= 2007 Indian Army Everest Expedition =

25 members, including 13 sherpas, of the Indian Army Everest Expedition 2007, scaled Mount Everest, the world's highest peak, on May 15 and 16, 2007. This was the fourth expedition by the Indian Army to Everest, but the first from Tibet side, and the treacherous North face. Earlier, Indian Army Everest Expeditions have scaled the peak in 1965, 2001, 2003, and, by an all women army expedition, in 2005.

==Selection and Training of the Indian Army Everest Expedition 2007==

From the scores of volunteers for the expedition, the Army short listed 54. The selected persons after rigorous training, and screening at the Western Himalayan Mountaineering Institute in Manali, were sent on training, screening, cum-preparatory expeditions to Mount Bhagirthi-II (6,510 m) and Mount Mana (7,273 m) in Garhwal Himalaya. The second stage of the training, screening, cum-preparatory process, was conducted in the Siachen Glacier, in December 2006, during which expeditions were launched to scale heights in North and the central glacier. In March 2007, a 20-member team consisting of 3 officers, 4 Junior Commissioned Officers and 13 Non-commissioned officers was selected.

==Composition of the Expedition==

The leader of the Indian Army Everest Expedition 2007, was Lt Colonel Ishwor Singh Thapa, 38, of the 4 Maratha Light Infantry. The medical officer was Major Chanchal Kumar Haldar of the Army Medical Corps. The expedition had 20 members (14 climbers, 6 supporting staff) and 13 Sherpas.

==Summiteer==

===Indian Army Summiteers===

The first group, which scaled the peak on 15 May 2007, included: Capt DJ Singh, Subedar M Khandagle, Havaldars Tshering Angchok, Balwant Singh Negi, Amardev Bhatt, Nandkumar Jagtap, sepoy Sachin Patil. The second group, which reached the summit on 16 May, included: Havildar Mingmar Sherpa (5/4 GR), Nandkumar Jagtap, Rambahadur Mall, Dayanand Dhali, Tejpal Singh and Khemchand.

===Sherpa Summiteers===

The 12 Sherpas who reached the peak with the Indian Expedition were: Phurba Chotar, Karma Sherpa, Pasang Gyalgen, Ang Kami, Jangbu Sherpa, Sherap Sherpa, Damai Chhiri, Ngwang Pasang, Tashi Sherpa, Dawa Gyalzen, Tshering Finjo, and Sirdar Chhiring Dorjeehe. Sirdar Chhiring Dorjeehe, scaled Everest twice with the Indian Army expedition, first time on the 15 May and the second time on 16 May. This was in addition to scaling the peak on 2 May, the day of Buddha Purnima, when he placed a statue of Lord Buddha on Everest. He thus climbed Everest three times in a span of two weeks.

===Time Line===
- 2006. Selection and Training of the Indian Army Everest Expedition 2007, including conduct of expeditions to Mount Mana, 7273 meters, near Badrinath, and peaks in the Saichen glacier.

THE DATA:
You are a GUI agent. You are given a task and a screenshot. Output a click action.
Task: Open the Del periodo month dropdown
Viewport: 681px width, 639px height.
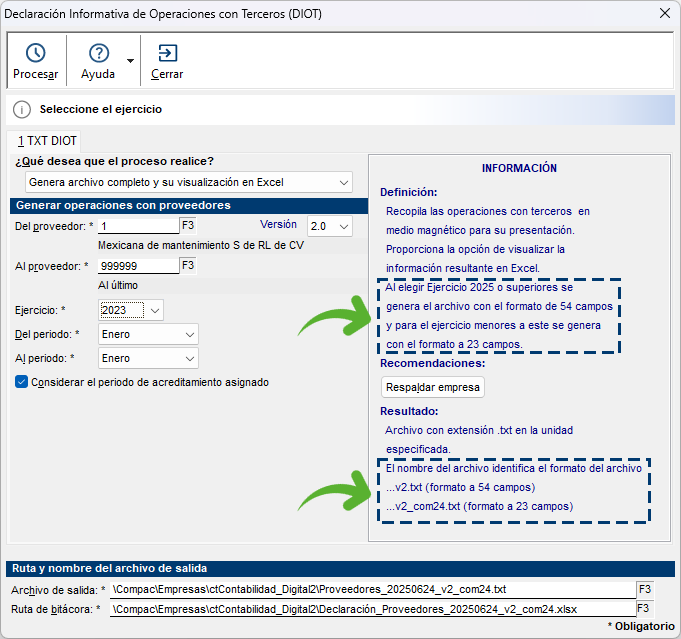click(189, 334)
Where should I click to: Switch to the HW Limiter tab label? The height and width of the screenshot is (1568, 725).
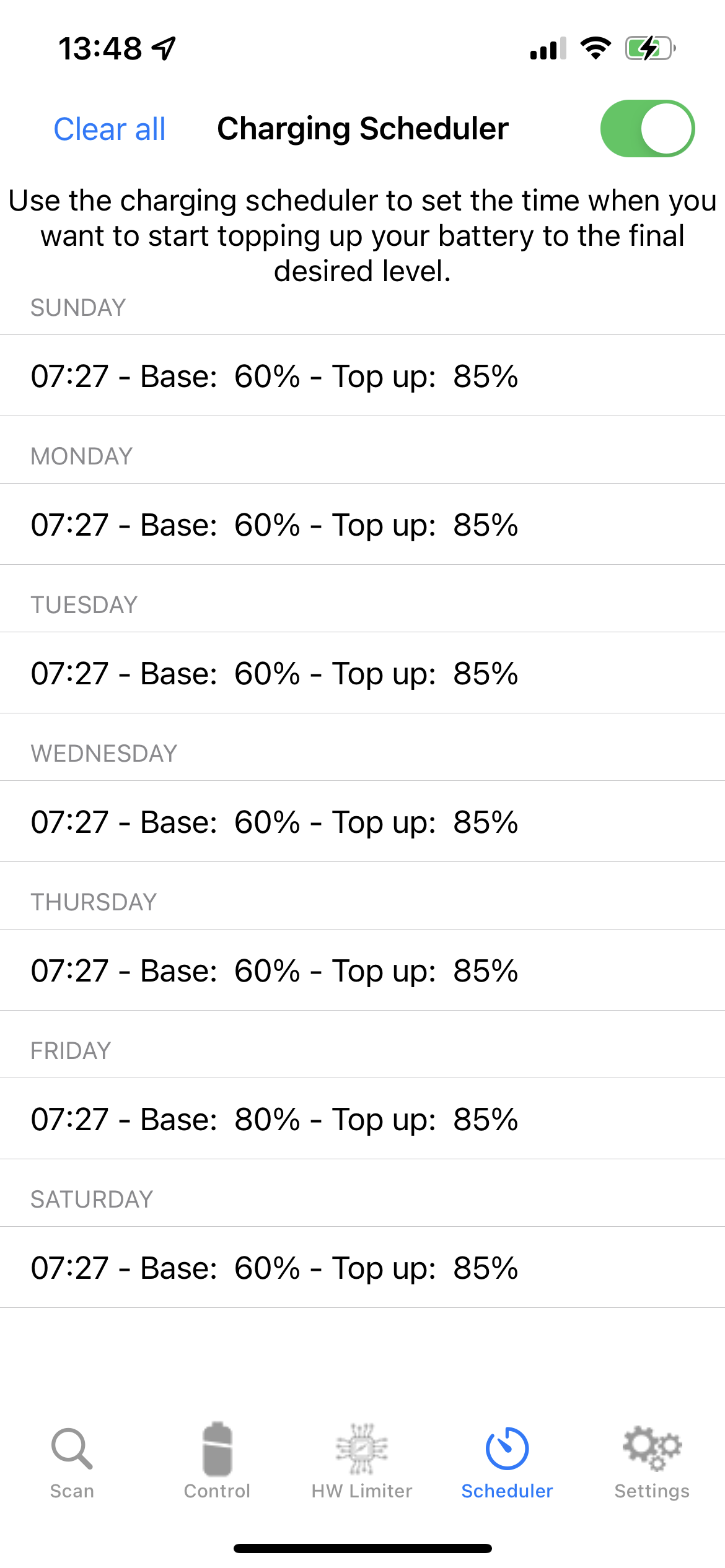pyautogui.click(x=362, y=1491)
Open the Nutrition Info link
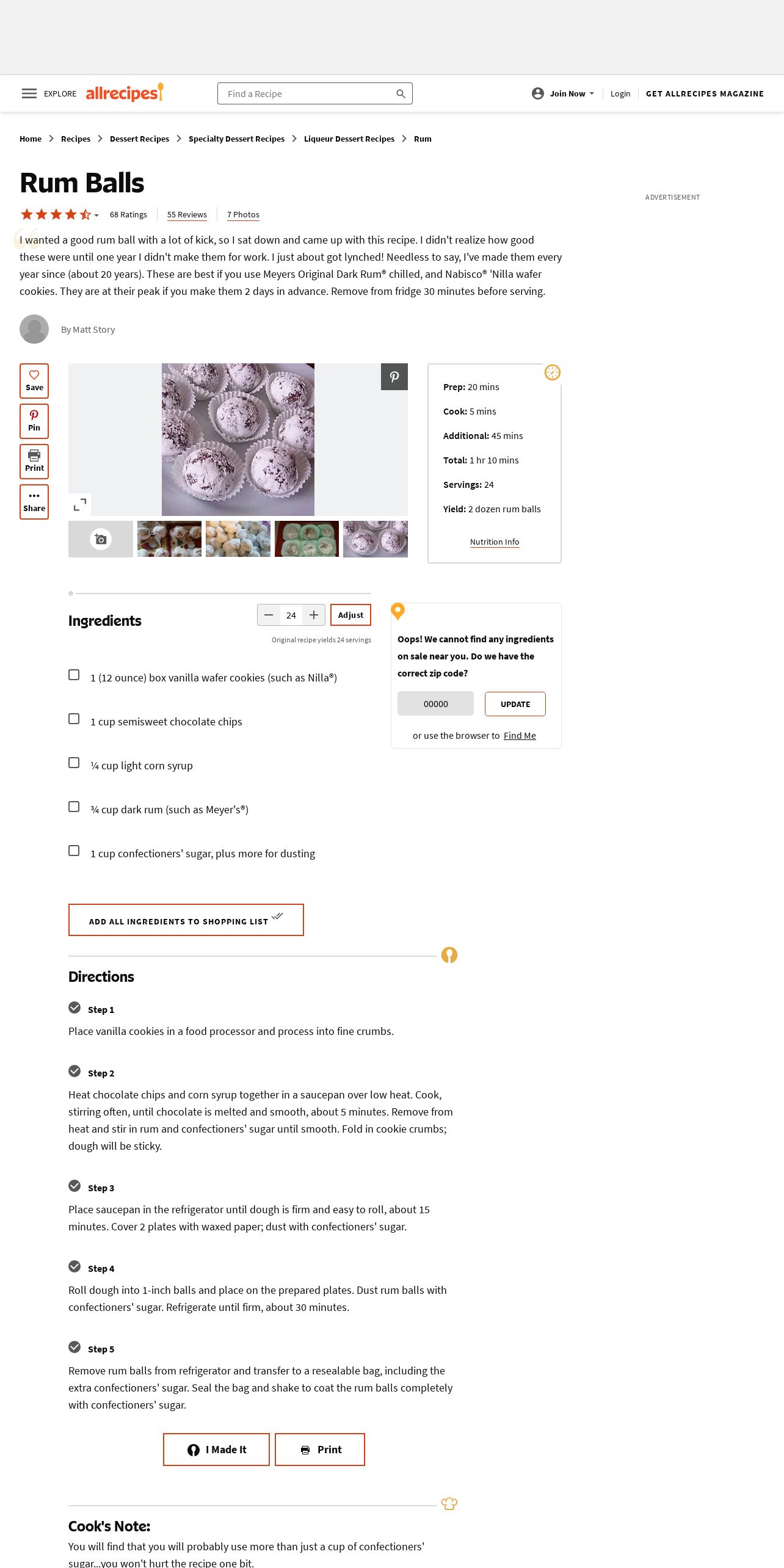Viewport: 784px width, 1568px height. [x=495, y=542]
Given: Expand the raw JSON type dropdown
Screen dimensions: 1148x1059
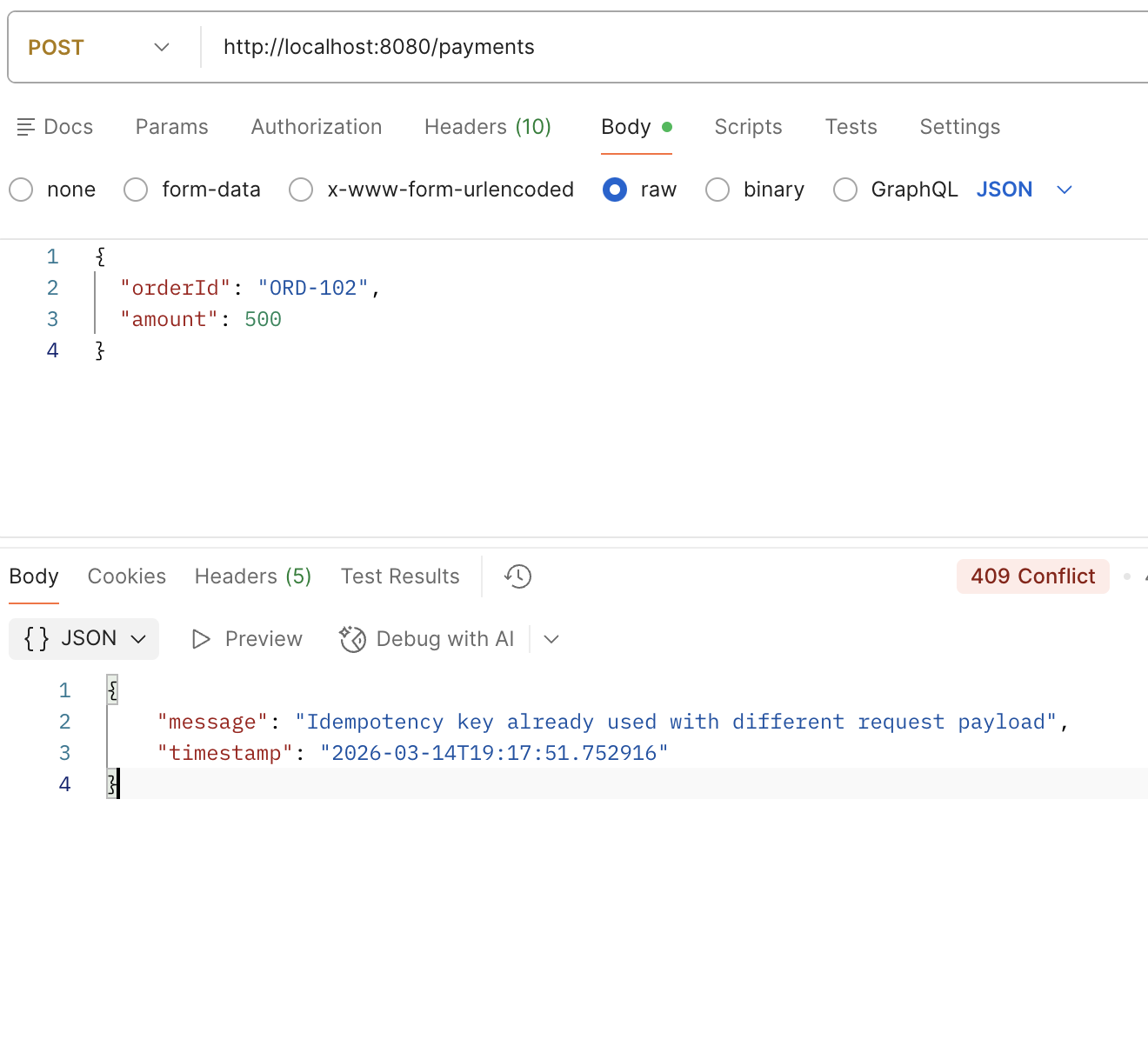Looking at the screenshot, I should click(x=1064, y=190).
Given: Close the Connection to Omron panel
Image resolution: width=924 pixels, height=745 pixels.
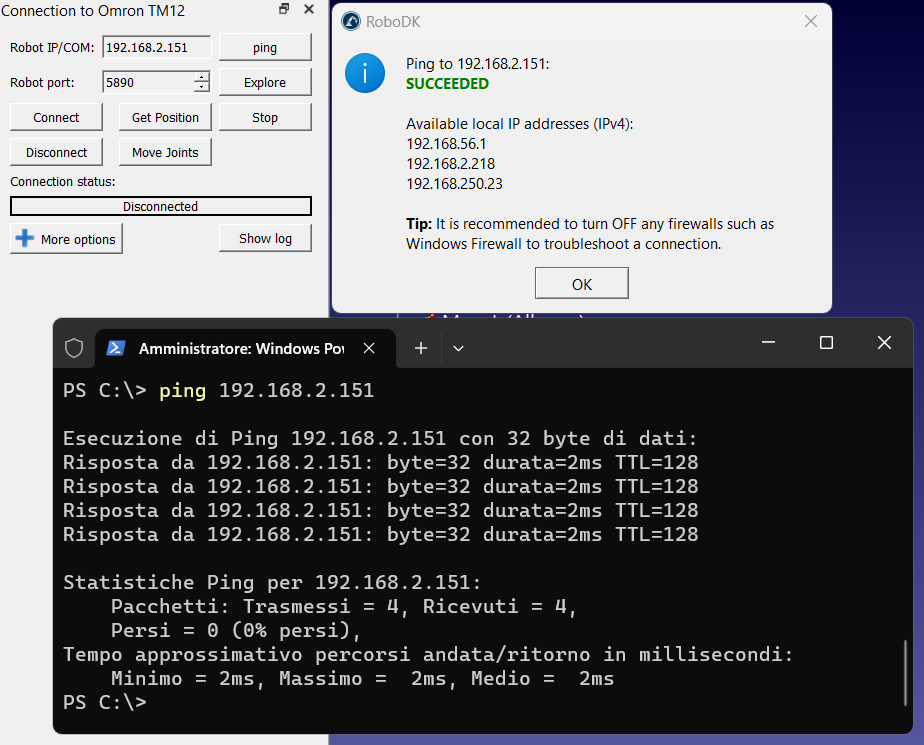Looking at the screenshot, I should [308, 9].
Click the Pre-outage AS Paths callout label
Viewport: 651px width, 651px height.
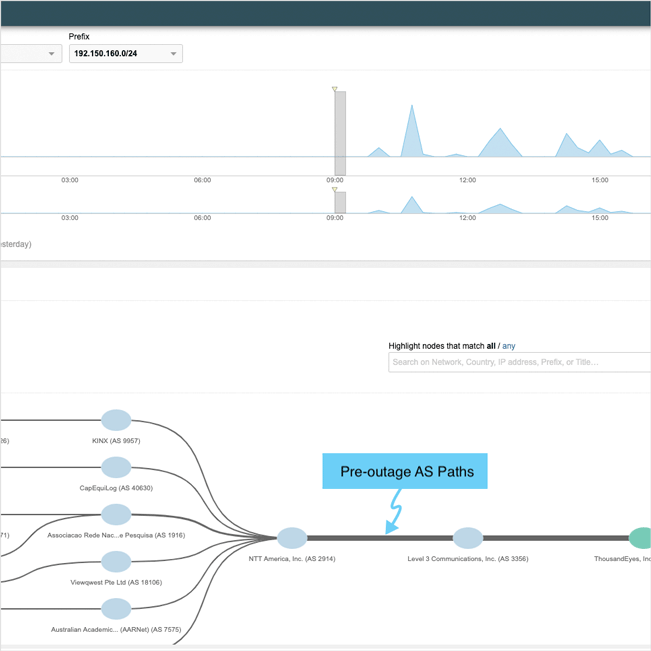point(405,472)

EXERCISE A:
Answer these questions from the Everest expedition text, one per line:
(i) At which institute did the selected volunteers undergo their rigorous training and screening?
(ii) Who served as the expedition's medical officer, and which corps was he from?
(iii) On what date did Sirdar Chhiring Dorjeehe place a statue of Lord Buddha on Everest?
EXERCISE B: Reproduce the Everest expedition text from "The 12 Sherpas" up to and including "the Saichen glacier.".

ANSWER SECTION A:
(i) The Western Himalayan Mountaineering Institute in Manali.
(ii) Major Chanchal Kumar Haldar, of the Army Medical Corps.
(iii) On 2 May, the day of Buddha Purnima.

ANSWER SECTION B:
The 12 Sherpas who reached the peak with the Indian Expedition were: Phurba Chotar, Karma Sherpa, Pasang Gyalgen, Ang Kami, Jangbu Sherpa, Sherap Sherpa, Damai Chhiri, Ngwang Pasang, Tashi Sherpa, Dawa Gyalzen, Tshering Finjo, and Sirdar Chhiring Dorjeehe. Sirdar Chhiring Dorjeehe, scaled Everest twice with the Indian Army expedition, first time on the 15 May and the second time on 16 May. This was in addition to scaling the peak on 2 May, the day of Buddha Purnima, when he placed a statue of Lord Buddha on Everest. He thus climbed Everest three times in a span of two weeks.

===Time Line===
- 2006. Selection and Training of the Indian Army Everest Expedition 2007, including conduct of expeditions to Mount Mana, 7273 meters, near Badrinath, and peaks in the Saichen glacier.